◆ Task ◆
The records that appear below are to be restated word for word.

Items from a data source:
++++++++++++++++++++

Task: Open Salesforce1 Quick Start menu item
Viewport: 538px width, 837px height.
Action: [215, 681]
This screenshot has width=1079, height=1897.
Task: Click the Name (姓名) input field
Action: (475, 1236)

++++++++++++++++++++

◆ Problem solution ◆
Task: Open Salesforce1 Quick Start menu item
Viewport: 538px width, 837px height.
Action: [215, 681]
This screenshot has width=1079, height=1897.
Task: Click the Name (姓名) input field
Action: (475, 1236)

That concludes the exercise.